> **DOCUMENT SECTION**:
- - -

Of course ebooks will have ads
Posted: October 27th, 2010 | Author: Mike Smick | Filed under: Ebooks, politics, Publishing | No Comments »
I don’t know why I keep seeing these articles feigning shock, or those that question the new philosophy or acceptance of putting ads in books. Of course ebooks will have ads. It’s been done for over a hundred years in books and it might even bring prices down, or to zero. And it will also not be all that problematic for many of us. Some of us won’t mind and the rest of us know where there are ads, there are ad blockers. And the more sophisticated advertising gets, the easier it will be to block.
Let me state what I mean. In order to help pay me, a struggling author, more, I can get an ad contract from a company. I make the deal, get the sponsorship money, put the ads in as part of the book maybe in the margins, maybe as a footer message on ever chapter front page, and a few pages at the back (just like every high school sports tournament book you’ve ever seen). This set of ads comes as part of the text, doesn’t change, isn’t all that intrusive and has that home grown feeling. Those who bought my book don’t get too bothered, and at some level connect with it. I’m probably even thanking my advertisers in the preface. The ads are absorbed or ignores as advertising goes. In the end, it doesn’t effect public opinion of my book.

- - -

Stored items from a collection

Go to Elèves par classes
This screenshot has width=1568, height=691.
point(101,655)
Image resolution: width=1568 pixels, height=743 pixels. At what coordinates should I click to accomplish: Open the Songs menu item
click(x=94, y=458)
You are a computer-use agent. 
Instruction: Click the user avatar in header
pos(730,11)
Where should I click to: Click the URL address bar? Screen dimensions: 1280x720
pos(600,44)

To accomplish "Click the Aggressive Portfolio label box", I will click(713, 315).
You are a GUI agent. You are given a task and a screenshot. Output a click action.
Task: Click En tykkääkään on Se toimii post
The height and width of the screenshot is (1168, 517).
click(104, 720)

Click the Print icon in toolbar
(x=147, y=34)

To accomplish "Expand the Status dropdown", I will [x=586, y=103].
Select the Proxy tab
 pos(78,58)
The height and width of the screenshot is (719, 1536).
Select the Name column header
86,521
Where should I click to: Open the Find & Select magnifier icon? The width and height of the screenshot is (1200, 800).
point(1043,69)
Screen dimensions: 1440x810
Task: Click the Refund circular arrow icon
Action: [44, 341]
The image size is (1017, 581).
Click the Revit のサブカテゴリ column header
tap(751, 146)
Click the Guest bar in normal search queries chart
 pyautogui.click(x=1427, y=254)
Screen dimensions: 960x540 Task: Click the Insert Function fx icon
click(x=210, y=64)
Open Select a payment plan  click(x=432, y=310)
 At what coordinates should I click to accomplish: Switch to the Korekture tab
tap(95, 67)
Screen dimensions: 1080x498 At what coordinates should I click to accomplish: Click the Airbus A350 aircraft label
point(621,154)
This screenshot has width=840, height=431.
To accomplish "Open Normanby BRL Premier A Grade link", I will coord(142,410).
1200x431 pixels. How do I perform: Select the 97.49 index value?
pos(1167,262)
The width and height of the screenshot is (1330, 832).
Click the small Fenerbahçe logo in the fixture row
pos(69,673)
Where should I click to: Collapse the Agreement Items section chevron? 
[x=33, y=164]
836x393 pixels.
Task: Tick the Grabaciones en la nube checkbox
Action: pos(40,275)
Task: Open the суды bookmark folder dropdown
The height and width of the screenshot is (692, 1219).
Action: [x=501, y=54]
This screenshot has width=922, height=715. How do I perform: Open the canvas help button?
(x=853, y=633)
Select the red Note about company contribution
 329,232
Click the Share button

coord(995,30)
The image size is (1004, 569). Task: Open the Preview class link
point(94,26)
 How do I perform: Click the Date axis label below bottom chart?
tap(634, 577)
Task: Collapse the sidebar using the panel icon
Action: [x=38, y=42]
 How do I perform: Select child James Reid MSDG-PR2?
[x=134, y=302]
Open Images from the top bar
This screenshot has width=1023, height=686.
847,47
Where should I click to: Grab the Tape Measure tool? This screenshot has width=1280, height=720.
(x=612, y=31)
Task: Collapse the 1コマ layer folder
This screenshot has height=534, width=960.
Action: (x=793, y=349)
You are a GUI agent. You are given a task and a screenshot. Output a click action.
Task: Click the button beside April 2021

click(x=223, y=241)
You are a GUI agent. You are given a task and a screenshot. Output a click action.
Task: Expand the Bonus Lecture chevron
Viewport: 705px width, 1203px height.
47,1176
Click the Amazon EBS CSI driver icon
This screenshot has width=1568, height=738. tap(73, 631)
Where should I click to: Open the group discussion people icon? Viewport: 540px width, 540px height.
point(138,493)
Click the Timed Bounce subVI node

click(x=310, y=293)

- - -

> **THINGS TO DO**:
(a) Translate this sentence from the ebook ads post into Spanish: "And the more sophisticated advertising gets, the easier it will be to block."
(b) Extend the post on ads in ebooks, picking up after its final sentence.

> **ANSWERS BY ITEM**:
(a) Y cuanto más sofisticada se vuelva la publicidad, más fácil será bloquearla.

(b)
Then you have the latest massive best seller, the head of the long tail. It is published under Big Pub, with ads from Big Pharma, Big Oil, etc. The ads are ever changing, they of course have to stand out, they deploy overlays, begging you to ‘touch’ them. You know, anything to catch your eye, because who gives a damn that you’re reading or what you’re reading.
Then something happens. It begins with some frustration a few blog posts, some bad press about a popular book. People expressing distaste. Then plugins start coming out designed to disable these ads, hosted at a snarky website that you can download instantly. Because the Big Pub ad code is standardized by the partner of Big Pub it just takes a few strokes of code and the dynamic ever-changing ads are routed by the blocker plugins to fizzle out, to turn invisible or are auto-overlayed, display:none whatever technique needed.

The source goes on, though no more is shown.